Apesar das grandes distâncias que tinham de ser percorridas a pé, Tikal mantinha um próspero comércio com outras cidades maias. Provavelmente trocavam resinas, peles de animais, cacau e utensílios e armas de sílex por nefrita dura e pesada (para machados), obsidiana, penas verde metálicas da cauda do pássaro. Quetzal, e pelo mais sagrado dos materiais maias, o jade. Tudo isto vinha dos planaltos. As conchas, também importantes nas cerimônias, vinham da costa.
Os cálculos da população de Tikal variam, mas era provavelmente superior a 40.000 habitantes numa área de 160 quilômetros quadrados. Aparentemente o poder era exercido por uma pequena classe dirigente da qual se escolhiam os sacerdotes e os chefes.
Essa grandiosa civilização parece ter sucumbido subitamente por volta do ano 900 d. C. Não se sabe o que aconteceu, mas Tikal foi abandonada, blocos de pedra já cortados permaneceram intocados nas pedreiras, estruturas foram deixadas pela metade, e o povo partiu. Afirmam alguns especialistas que eles abandonaram a cidade em protesto contra a carga crescente de construções e cerimônias imposta pelos governantes. Outros dizem que à medida que crescia a população, os lavradores tinham de se afastar do centro para encontrar terra fértil para o milho.
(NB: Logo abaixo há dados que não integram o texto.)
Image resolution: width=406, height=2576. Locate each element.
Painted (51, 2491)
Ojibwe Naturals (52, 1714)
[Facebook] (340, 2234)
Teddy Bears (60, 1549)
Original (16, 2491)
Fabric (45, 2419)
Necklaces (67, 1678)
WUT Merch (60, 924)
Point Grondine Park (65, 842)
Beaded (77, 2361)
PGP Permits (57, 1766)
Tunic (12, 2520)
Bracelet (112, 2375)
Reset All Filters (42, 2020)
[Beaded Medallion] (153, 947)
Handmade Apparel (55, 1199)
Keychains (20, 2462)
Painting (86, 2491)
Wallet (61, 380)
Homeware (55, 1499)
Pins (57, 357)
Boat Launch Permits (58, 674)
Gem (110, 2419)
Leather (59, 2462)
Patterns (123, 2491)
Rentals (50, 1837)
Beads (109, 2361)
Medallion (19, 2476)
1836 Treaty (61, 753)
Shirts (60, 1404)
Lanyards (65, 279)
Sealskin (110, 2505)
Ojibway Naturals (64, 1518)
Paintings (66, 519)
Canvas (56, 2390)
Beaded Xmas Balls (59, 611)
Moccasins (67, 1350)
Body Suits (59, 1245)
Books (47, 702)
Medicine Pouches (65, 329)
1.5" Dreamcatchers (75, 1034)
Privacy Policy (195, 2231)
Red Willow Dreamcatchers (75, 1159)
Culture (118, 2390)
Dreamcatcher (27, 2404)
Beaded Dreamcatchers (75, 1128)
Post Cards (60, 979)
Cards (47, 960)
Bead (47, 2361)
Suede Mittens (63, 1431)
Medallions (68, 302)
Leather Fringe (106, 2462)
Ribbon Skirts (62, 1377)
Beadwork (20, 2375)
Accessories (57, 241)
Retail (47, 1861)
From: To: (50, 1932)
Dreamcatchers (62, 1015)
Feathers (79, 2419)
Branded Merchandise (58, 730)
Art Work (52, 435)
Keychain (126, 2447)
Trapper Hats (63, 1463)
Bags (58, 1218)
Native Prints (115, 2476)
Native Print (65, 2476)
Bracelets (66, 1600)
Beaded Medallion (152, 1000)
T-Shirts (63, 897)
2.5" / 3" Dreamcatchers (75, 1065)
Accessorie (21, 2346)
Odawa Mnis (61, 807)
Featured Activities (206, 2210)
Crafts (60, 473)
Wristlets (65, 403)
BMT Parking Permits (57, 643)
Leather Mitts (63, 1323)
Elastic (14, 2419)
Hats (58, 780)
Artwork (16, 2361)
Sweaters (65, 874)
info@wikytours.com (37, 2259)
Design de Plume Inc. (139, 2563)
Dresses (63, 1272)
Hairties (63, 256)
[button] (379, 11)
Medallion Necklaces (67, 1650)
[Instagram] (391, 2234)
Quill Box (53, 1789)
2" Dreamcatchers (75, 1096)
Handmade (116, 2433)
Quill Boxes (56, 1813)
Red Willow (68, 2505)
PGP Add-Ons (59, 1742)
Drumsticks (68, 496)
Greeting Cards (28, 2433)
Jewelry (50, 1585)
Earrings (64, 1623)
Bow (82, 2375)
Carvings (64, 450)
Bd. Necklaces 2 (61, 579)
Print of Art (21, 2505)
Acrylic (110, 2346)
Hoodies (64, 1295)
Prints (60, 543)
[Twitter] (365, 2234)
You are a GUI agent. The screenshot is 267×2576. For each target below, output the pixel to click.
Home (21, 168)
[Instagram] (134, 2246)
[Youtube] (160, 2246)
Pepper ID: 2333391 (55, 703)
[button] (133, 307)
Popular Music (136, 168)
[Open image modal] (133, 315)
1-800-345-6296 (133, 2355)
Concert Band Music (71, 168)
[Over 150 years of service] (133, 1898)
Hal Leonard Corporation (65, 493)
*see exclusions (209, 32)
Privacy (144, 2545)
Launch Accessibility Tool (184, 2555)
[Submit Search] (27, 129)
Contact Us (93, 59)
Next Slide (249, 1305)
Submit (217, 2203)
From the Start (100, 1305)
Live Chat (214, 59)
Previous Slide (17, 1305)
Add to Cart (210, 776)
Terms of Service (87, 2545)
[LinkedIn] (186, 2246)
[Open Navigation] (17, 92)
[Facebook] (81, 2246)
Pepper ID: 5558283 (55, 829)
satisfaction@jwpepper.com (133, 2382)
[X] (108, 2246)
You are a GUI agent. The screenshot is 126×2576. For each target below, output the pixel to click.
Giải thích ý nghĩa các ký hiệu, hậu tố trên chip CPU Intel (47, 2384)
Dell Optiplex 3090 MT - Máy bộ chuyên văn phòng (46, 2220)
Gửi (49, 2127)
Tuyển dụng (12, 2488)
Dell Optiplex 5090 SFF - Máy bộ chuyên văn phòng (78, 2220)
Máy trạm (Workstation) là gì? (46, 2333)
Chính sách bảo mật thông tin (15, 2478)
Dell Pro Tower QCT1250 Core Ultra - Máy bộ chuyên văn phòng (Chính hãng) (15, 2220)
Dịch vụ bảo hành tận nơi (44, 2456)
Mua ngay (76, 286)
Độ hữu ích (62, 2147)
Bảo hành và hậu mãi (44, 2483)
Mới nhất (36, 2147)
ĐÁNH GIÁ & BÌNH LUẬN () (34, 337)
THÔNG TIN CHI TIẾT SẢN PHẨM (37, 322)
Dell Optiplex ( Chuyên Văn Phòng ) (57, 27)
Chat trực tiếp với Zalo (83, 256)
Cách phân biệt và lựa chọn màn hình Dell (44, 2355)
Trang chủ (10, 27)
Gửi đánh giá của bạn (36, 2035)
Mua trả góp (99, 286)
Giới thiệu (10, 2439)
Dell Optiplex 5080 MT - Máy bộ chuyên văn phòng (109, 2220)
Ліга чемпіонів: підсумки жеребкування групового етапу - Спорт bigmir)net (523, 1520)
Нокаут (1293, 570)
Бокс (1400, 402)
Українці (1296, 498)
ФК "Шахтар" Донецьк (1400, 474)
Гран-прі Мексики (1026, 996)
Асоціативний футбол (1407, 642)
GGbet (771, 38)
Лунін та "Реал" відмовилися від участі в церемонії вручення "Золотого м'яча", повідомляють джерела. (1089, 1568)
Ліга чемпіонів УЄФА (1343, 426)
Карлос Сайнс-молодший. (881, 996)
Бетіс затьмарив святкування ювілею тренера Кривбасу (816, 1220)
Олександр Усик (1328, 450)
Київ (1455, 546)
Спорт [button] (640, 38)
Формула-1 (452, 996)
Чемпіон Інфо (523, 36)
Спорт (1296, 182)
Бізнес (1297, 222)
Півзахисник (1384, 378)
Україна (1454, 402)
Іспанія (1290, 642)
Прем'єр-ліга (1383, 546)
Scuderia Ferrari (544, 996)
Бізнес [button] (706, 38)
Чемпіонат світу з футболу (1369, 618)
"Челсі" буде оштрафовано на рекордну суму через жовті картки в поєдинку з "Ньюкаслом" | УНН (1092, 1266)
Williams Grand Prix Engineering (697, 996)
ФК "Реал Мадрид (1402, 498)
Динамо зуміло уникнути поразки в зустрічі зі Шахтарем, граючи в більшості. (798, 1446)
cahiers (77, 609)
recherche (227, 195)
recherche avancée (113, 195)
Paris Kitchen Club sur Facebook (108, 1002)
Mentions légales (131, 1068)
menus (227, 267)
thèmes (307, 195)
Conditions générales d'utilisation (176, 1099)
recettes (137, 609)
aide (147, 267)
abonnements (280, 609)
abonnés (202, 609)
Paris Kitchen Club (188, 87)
Quando o trajeto se tornou demasiado longo e só podiam regressar esporadicamente, eles levaram as famílias consigo definitivamente. Outras teorias hoje refutadas, sugeriam que a peste, invasões, ou uma catástrofe natural teria provocado a queda dos Maias, que, misteriosamente, ocorreu dentro do mesmo período em todas as suas cidades.
Em 1969, após 13 anos de escavações e restaurações, o Museu entregou Tikal ao governo da Guatemala, que fizera da área o primeiro parque nacional da América Central. Serão necessários mais 10 anos de pacientes trabalhos até que todo o material reunido no local possa ser corretamente analisado e acrescentado ao que se conhece sobre os Maias. Poderá então começar-se uma outra etapa de escavações.
Enquanto isso, estudiosos, cientistas e turistas vem de todas as partes do mundo para admirarem os vestígios da civilização Maia. Vale a pena a viagem. Na noite anterior à nossa partida de Tikal, ficamos sós na Plaza Mayor, depois dos outros visitantes terem-se recolhidos à pousada próxima. À medida que o sol se punha por trás das árvores, a noite tropical infiltrava-se rapidamente na floresta até aos edifícios mais baixos, ficando só as altaneiras cristas dos telhados dos templos dourados pelos últimos raios. Depois, escureciam-se as espiras dos templos, recortadas no céu azul escuro, enquanto uma Lua quase cheia espreitava no horizonte. Lentamente essa luz cheia de mistério espalhou-se pela Plaza, marcando o contorno dos templos e iluminando as estelas silenciosas. Era empolgante a impressão gigantesca das formas e de sua eternidade.
Ficamos sentados nas escadas do templo durante bastante tempo, hipnotizados, como muitos outros antes de nós, pelo mistério de 2.500 anos deste estranho lugar.